Speaking of pizza and pesto— Watch out for my next post where I share another variation of pesto to make a delicious pizza!

Have a great week, Friends!


Arugula Pesto Farfalle with Grilled Chicken
Serves 8


2 Grilled Chicken Breast
2 Cups Crimini Mushrooms, sliced
1 Tablespoon Fresh Garlic, finely diced
¼ Cup Shallots, sliced
½ Teaspoon Dried Chili Flakes
1 Cup Arugula Pesto
1 Pound Farfalle Pasta, cooked al dente, reserving a few tablespoons of the pasta water
Olive Oil
Salt and Pepper to taste

Arugula Pesto:
2 Packed Cups Fresh Arugula Leaves
1/2 Cup Sweet Basil
½ Cup Roasted Pine Nuts
2-3 Garlic Cloves, finely diced
½ Cup Grated Parmesan Cheese
Juice from 1/2 Lemon
Approximately ½ – ¾ Cup Extra Virgin Olive Oil
Kosher Salt and Pepper to taste

Prepare Pesto. In a food processor, pulse garlic and pine nuts. Add arugula, basil, cheese, lemon juice, and salt/pepper. With the food processor on, stream in olive oil and blend until the pesto is fully incorporated. Be sure to scrape down sides in between steps. More olive oil can be added if a smoother, loose texture is desired. Refrigerate until ready to be used.

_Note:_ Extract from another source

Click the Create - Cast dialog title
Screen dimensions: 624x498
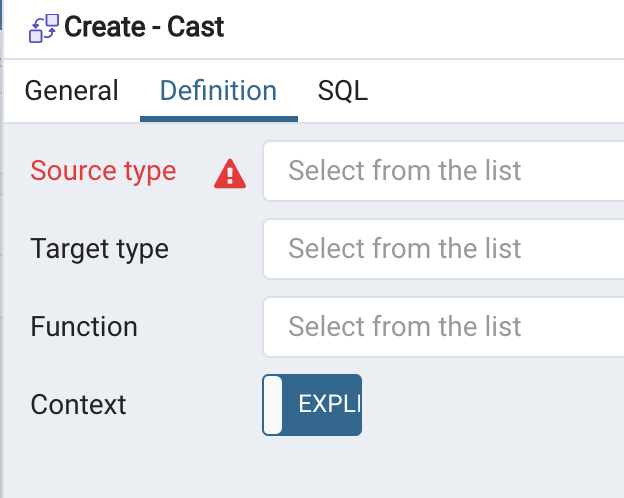click(144, 27)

In a large and heavy bottom skillet, heat 1 tablespoon of olive oil. Saute mushrooms, garlic, and shallots until tender. Add chili flakes. Add the freshly boiled pasta to the pan and toss. Add pesto and toss to coat all items thoroughly. Add in a few spoonfuls of pasta water if you want a “looser” sauce consistency (optional). Season with salt and pepper to taste. Plate pasta and top with sliced chicken breast. Optional: Serve with additional Parmesan Cheese and Chili Flakes.

Mushroom Ragoût with Fettuccine Rigate

Mushroom Ragoût with Fettuccine Rigate

A few years ago, I felt like every other word being thrown around in food world was “umami“.

From food critics, to journals, burger spots and heck—even soy sauce commercials. And it made me wonder, how the heck did we used to describe foods of similar taste profiles before?

Now, I highly doubt you’ll ever catch me using this phrase to describe foods, mostly because I don’t want to sound like a poser. But that’s not to say, I don’t love ingredients that are supposed to epitomize “umami“…..like mushrooms. Because y’all know, I am a mushroom fanatic.

Mushroom Ragoût with Fettuccine Rigate

This little number is ALL about mushrooms and its earthy flavors. I used a mix of criminis, shitakes, oysters, and porcinis and then slowly cooked them down to create a rich ragoût. And holy SHITAKE—-it’s makes this mushroom-lovin’-gal HAPPY!

Ah heck…….it’s freaking deliciously umami!


Mushroom Ragoût with Fettuccine Rigate
Serves 4

1 Pound Fresh Sliced Mushrooms (crimini, portobello, trumpet, oyster, etc.)
½ Ounce Dried Porcini Mushrooms
1 Cup Hot Water
½ Cup Red Wine
2 Cups Stock (vegetable, mushroom, beef, chicken, etc.), warmed
2 Tablespoons Olive Oil
½ Cup Shallots, diced
2 Garlic Cloves, minced
½ Teaspoon Red Chili Flakes
1 Tablespoon Flour
2 Tablespoons Unsalted Butter, softened
¼ Cup Fresh Basil Leaves, chiffonade
½ Pound Fettucine, cooked according to directions
Kosher salt and Black Pepper

In a bowl, add the dried porcini to the hot water. Allow to reconstitute for at least 20 minutes.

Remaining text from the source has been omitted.